▸ EXERCISE REQUIREMENTS
Top to bottom, every record is to be copied word for word.

== Segment start ==

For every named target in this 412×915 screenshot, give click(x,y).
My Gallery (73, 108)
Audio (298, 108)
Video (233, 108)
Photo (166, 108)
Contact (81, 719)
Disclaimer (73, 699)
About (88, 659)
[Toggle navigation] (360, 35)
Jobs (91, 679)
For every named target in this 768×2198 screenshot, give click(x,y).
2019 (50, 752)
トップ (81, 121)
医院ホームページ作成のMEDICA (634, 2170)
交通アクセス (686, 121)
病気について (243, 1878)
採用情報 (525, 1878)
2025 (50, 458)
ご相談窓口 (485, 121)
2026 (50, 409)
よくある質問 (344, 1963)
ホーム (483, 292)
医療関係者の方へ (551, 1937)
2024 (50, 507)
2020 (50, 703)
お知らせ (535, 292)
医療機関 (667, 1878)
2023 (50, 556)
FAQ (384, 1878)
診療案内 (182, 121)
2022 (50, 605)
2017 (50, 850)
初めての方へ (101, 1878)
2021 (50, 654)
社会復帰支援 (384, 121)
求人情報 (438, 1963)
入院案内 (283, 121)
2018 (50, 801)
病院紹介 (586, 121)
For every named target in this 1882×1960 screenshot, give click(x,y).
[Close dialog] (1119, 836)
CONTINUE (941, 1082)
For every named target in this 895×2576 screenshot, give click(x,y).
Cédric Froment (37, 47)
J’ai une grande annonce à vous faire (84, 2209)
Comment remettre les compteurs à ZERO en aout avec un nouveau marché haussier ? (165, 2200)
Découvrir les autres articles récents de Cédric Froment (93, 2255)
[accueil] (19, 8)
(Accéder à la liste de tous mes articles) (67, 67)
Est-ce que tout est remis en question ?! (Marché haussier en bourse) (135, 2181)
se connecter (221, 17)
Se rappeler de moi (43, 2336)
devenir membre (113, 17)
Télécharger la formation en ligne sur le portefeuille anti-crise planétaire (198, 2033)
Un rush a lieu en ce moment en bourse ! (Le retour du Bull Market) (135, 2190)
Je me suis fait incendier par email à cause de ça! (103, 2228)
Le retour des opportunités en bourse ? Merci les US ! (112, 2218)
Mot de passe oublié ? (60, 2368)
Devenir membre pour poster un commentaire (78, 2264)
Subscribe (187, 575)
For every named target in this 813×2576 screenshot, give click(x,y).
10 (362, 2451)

== Segment end ==

▸ RESULT
For every named target in this 412×915 screenshot, give click(x,y).
My Gallery (73, 108)
Audio (298, 108)
Video (233, 108)
Photo (166, 108)
Contact (81, 719)
Disclaimer (73, 699)
About (88, 659)
[Toggle navigation] (360, 35)
Jobs (91, 679)
For every named target in this 768×2198 screenshot, give click(x,y).
2019 (50, 752)
トップ (81, 121)
医院ホームページ作成のMEDICA (634, 2170)
交通アクセス (686, 121)
病気について (243, 1878)
採用情報 (525, 1878)
2025 (50, 458)
ご相談窓口 (485, 121)
2026 (50, 409)
よくある質問 (344, 1963)
ホーム (483, 292)
医療関係者の方へ (551, 1937)
2024 (50, 507)
2020 (50, 703)
お知らせ (535, 292)
医療機関 (667, 1878)
2023 (50, 556)
FAQ (384, 1878)
診療案内 (182, 121)
2022 (50, 605)
2017 (50, 850)
初めての方へ (101, 1878)
2021 (50, 654)
社会復帰支援 (384, 121)
求人情報 (438, 1963)
入院案内 (283, 121)
2018 (50, 801)
病院紹介 (586, 121)
For every named target in this 1882×1960 screenshot, give click(x,y).
[Close dialog] (1119, 836)
CONTINUE (941, 1082)
For every named target in this 895×2576 screenshot, give click(x,y).
Cédric Froment (37, 47)
J’ai une grande annonce à vous faire (84, 2209)
Comment remettre les compteurs à ZERO en aout avec un nouveau marché haussier ? (165, 2200)
Découvrir les autres articles récents de Cédric Froment (93, 2255)
[accueil] (19, 8)
(Accéder à la liste de tous mes articles) (67, 67)
Est-ce que tout est remis en question ?! (Marché haussier en bourse) (135, 2181)
se connecter (221, 17)
Se rappeler de moi (43, 2336)
devenir membre (113, 17)
Télécharger la formation en ligne sur le portefeuille anti-crise planétaire (198, 2033)
Un rush a lieu en ce moment en bourse ! (Le retour du Bull Market) (135, 2190)
Je me suis fait incendier par email à cause de ça! (103, 2228)
Le retour des opportunités en bourse ? Merci les US ! (112, 2218)
Mot de passe oublié ? (60, 2368)
Devenir membre pour poster un commentaire (78, 2264)
Subscribe (187, 575)
For every named target in this 813×2576 screenshot, give click(x,y).
10 (362, 2451)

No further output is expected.